Before this, Natasha was the victim of the childish behaviour of her stereotypical Russian women colleagues: built like male wrestlers and looking like them too. One, who could safely be labelled clinically obese, has the nerve to call Natasha “fat” when she is the slimmest of the lot. And with her mother’s foreboding sermons of the apocalypse coming to Russia, Natasha is quickly established as a sympathetic character in need of a break.
Peter is the gateway to that break, which sees the pair of them acting like two lovestruck teenagers – literally. The sight of Natasha and Peter sledging down a snowy hill on hospital washbasins giggling uncontrollably like kids is the first of many instances where the clock is turned back for them, obviously a bit further for Natasha, as though life is beginning again for them both.

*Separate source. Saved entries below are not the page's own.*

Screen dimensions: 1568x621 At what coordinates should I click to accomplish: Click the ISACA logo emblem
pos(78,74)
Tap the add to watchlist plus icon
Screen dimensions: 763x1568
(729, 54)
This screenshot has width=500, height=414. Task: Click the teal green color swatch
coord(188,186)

A haircut, dye job and a younger wardrobe rejuvenates Natasha and her spirit, putting her at odds with her colleagues and superiors, their open disgust at her “inappropriate” attire marking the first true allegory of the film – old Russia vs. new Russia. Everybody over a certain age is stuffy, opinionated and stuck in a rut while the younger generation are keen to embrace new ideas and seek progression in life.
Rumours abound about the devil having arrived, in the form of a woman with a tail, coming to eat everyone’s souls. Propagating this are the gossiping old biddies and pious geriatrics like Natasha’s mum, unaware that this “devil” is her own daughter, whilst Peter sees this as a fascinating and attractive quality of Natasha’s, offering a release from her trapped adult life.

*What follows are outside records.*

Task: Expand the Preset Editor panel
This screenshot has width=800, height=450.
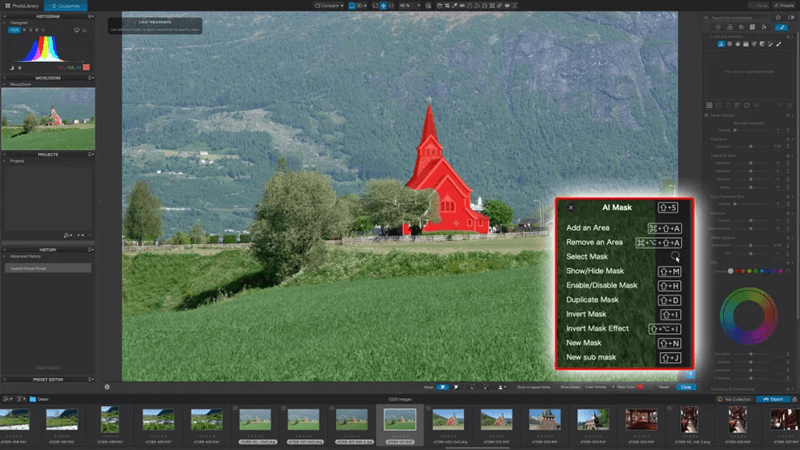Action: pos(48,379)
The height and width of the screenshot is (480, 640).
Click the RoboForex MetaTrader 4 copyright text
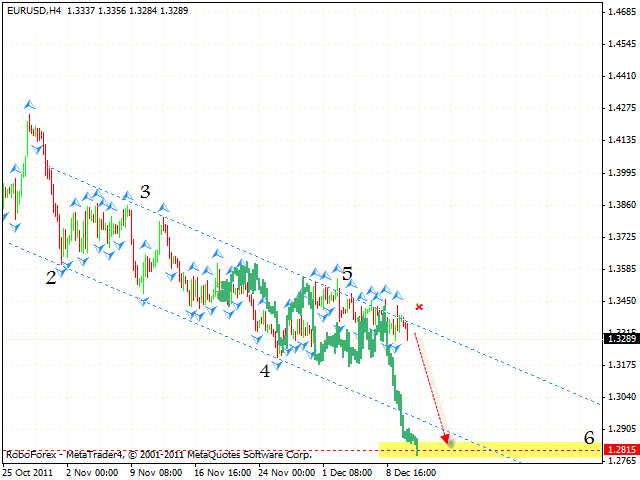158,454
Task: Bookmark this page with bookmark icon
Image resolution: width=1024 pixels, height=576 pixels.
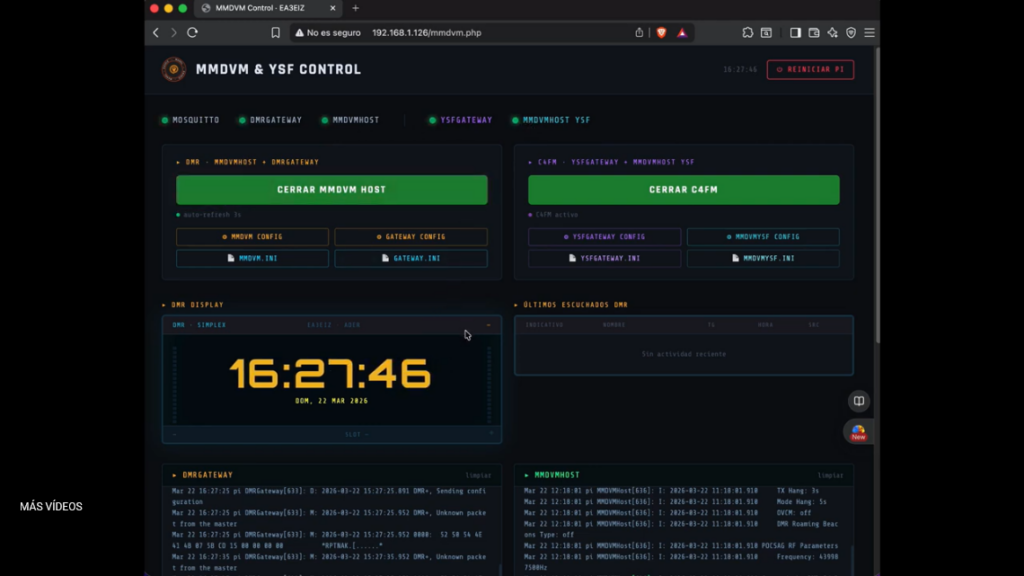Action: (x=275, y=33)
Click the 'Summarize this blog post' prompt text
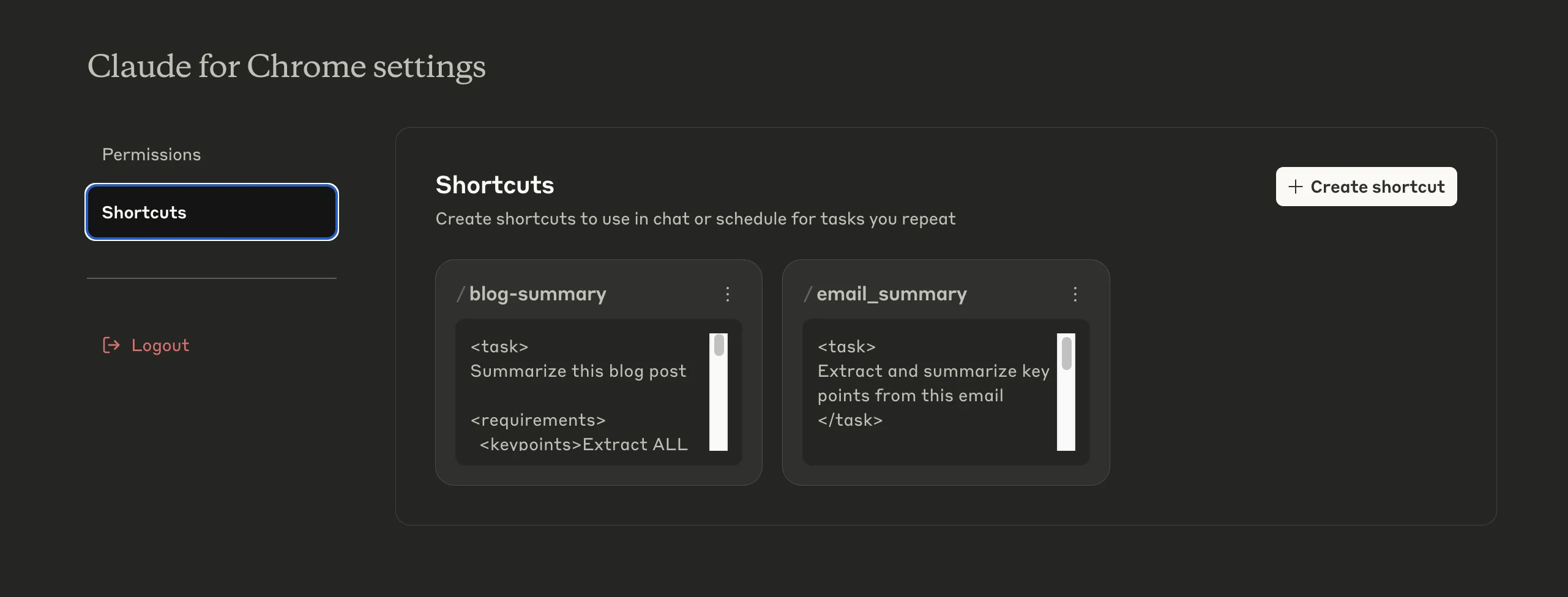 point(578,371)
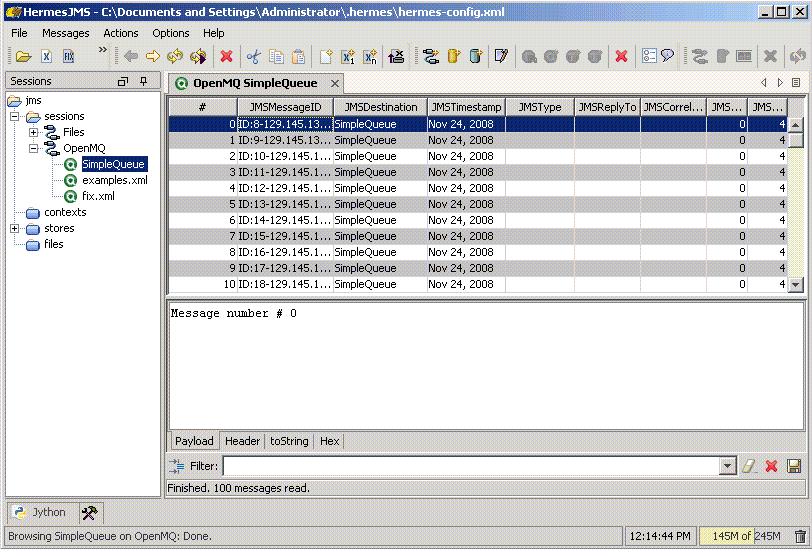Select examples.xml in the sessions tree
The width and height of the screenshot is (812, 549).
(114, 180)
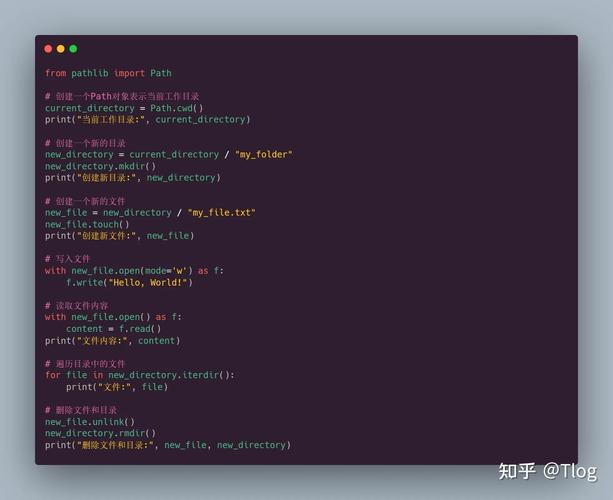Click the "my_folder" string literal
Image resolution: width=613 pixels, height=500 pixels.
point(263,154)
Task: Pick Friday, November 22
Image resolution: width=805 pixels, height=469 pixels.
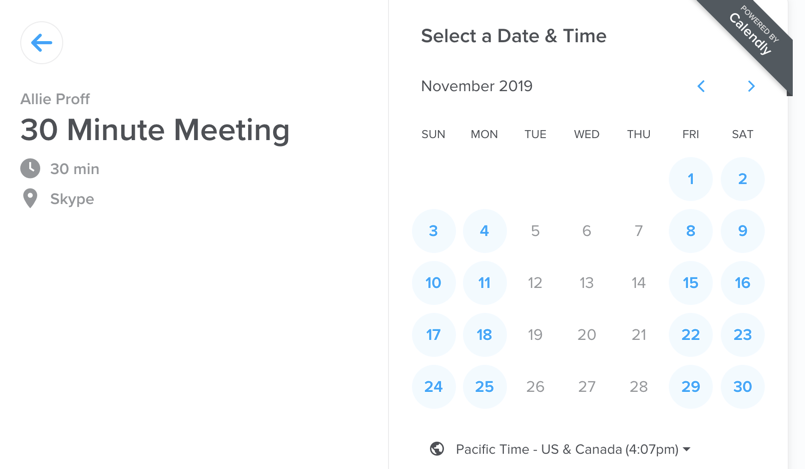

Then again, it might just be about a woman with a tail and how society is so cruelly ignorant against anything that is different, illustrated by how accidental public exposure of said appendage manages to clear an entire nightclub in seconds. This is where Tverdovskiy essentially imitates the crux of his own story by polarising the audience as to what ideas he is trying to share here.

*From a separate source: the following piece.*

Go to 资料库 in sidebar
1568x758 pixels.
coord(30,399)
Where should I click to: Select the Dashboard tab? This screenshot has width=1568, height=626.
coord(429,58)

Zoology therefore works on two levels thematically and, political allusion aside, can be seen as either an uplifting parable about finding that one thing about you to boost you sense of self worth and get a second chance, or a gloomy polemic about relying too much on the approval of others to satiate your ego but be prepared for disappointment when the novelty wears off.
Ultimately, both interpretations come to the same conclusion – that people are resistant and hostile towards change and anything alien or they don’t understand. Tverdovskiy crystallises this in the final act, a domino effect of crushing disappointments heading towards an abrupt final shot of potentially ambiguous tragic consequences, the most shocking and chilling moment of the entire film.
Being just the second film for Tverdovskiy, the direction is surprisingly mature and assured and while his concepts show great imagination, the style is very much in touch with the naturalistic and gritty mise en scene of his Russian peers and seniors. Natalya Pavlenkova if the heartbeat of this film, absolutely throwing herself into the role of Natasha, proving an unlikely commanding presence on the screen.
Modern Russian cinema is a strange beast, beholden to its past through covering issue of the same social despair yet striving to break new ground with its ideas and approach to them. Zoology is emblematic of this whilst its surreal bent is Yorgos Lanthimos-lite in ambition and execution.
A beguiling film from a young director possessing an interesting new voice in world cinema, this often arcane but enigmatic outing is likely to appeal to cineastes looking for a different flavour to satiate their demanding viewing palate.